I formed my dough into 1-inch diameter logs, so when I sliced my cookies they were about the size of a quarter. Perfect little one-bite bursts of sunshine. 

Key Lime Meltaways
adapted from Martha Stewart Living, December/January 1998/1999 and smitten kitchen
makes 6+ dozen quarter-sized cookies

3/4 cup (1-1/2 sticks) unsalted butter @ room temperature
1 cup of confectioners' sugar ***a.k.a. powdered sugar*** 
finely grated zest of 4 - 6 key limes ***I used 6 because I wanted them to taste lime-y***
2 tablespoons fresh key lime juice
1 tablespoon vanilla extract
1-3/4 cups plus 2 tablespoons all-purpose flour
2 tablespoons cornstarch
1/4 teaspoon salt 

In a large bowl, whisk together all-purpose flour, cornstarch, and salt. Set aside.

Cream unsalted butter and 1/3 cup confectioners' sugar together in the bowl of your stand mixer fitted with a whisk attachment or hand held mixer. Mix on medium speed until pale and fluffy. Add the key lime zest, juice, and vanilla. Mix until fully incorporated and fluffy.

Add your flour mixture to your butter mixture and mix on low speed until just combined.

To make these cookies into bite-size, divide the dough into thirds. Place each third onto a piece of 8-inch X 14-inch piece of parchment paper or equivalent. Fold one of the longer ends over the dough. Hold the bottom side of the folded parchment and using a bench scraper or ruler, press and push on the dough that it forms a log approximately 1-inch in diameter and 10 inches long. You should have 3 rolls.

Refrigerate logs until cold and firm, at least 1 hour. ***Cookie logs can also be frozen when you need a burst of sunshine.***

Preheat oven to 350ºF. Remove parchment from logs; cut into 1-1/4 inch thick rounds. On parchment lined cookie sheets, space cookie rounds 1 inch apart.
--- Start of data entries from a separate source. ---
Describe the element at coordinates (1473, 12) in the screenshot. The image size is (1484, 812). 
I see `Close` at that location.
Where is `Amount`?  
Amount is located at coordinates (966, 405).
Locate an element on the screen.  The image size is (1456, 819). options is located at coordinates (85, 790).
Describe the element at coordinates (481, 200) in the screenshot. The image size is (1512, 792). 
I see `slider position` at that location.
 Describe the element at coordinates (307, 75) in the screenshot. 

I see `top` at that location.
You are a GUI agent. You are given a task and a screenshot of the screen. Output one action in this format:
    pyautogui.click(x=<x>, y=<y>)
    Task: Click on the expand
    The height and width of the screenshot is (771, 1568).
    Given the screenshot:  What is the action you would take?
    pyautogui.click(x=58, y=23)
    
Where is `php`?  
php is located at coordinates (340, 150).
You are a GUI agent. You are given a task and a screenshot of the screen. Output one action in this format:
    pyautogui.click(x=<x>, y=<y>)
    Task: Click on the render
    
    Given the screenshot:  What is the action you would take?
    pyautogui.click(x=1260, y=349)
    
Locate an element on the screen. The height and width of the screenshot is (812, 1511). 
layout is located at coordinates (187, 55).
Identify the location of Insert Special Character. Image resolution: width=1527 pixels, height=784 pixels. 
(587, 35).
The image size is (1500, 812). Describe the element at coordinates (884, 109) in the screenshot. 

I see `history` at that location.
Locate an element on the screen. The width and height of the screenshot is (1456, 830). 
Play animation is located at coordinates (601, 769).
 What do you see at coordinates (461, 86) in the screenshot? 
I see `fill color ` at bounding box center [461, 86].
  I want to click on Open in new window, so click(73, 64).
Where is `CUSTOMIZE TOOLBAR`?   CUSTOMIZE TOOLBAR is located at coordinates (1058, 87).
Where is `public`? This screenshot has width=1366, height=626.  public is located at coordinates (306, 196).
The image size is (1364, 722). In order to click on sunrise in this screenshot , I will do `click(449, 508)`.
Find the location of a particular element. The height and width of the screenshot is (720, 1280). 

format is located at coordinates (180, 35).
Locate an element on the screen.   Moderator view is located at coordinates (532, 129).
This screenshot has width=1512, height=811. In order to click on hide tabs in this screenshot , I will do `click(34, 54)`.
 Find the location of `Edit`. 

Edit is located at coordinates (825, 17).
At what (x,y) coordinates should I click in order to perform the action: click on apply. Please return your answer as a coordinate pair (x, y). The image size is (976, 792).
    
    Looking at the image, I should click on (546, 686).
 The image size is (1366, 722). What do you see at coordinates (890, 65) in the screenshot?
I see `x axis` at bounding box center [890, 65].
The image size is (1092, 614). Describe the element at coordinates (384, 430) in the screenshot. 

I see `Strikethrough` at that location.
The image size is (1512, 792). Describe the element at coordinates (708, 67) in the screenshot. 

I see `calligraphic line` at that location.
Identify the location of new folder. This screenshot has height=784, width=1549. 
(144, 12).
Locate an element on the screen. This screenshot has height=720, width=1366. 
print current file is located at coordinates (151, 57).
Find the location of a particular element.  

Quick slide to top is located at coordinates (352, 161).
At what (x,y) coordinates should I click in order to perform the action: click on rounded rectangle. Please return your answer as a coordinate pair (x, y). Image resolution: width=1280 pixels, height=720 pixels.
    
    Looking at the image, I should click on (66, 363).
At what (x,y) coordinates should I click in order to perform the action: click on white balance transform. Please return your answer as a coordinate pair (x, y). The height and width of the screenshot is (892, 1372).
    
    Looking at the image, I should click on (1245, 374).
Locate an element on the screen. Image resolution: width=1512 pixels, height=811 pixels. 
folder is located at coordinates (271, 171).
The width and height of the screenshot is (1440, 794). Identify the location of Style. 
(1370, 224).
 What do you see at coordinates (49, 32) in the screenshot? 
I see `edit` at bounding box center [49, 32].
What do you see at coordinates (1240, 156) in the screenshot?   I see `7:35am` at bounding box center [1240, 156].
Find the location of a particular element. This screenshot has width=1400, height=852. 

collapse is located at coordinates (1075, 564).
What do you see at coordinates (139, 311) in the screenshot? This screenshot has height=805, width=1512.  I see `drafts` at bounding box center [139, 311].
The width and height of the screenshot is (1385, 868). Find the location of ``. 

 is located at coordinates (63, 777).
Bake cookies until barely golden, about 13 minutes, rotating halfway through. ***If baking cookie dough straight from freezer, cooking time may be increased an additional 2-3 minutes.*** 

Transfer cookies to a wire rack to cool for 8 - 10 minutes. 

Place the remaining 2/3 cup confections' sugar into a large Ziplock bag. While still warm, gently toss the cookies in the confectioners' sugar until completely dusted.

Cookies can be stored in an airtight container at room temperature up to 2 weeks.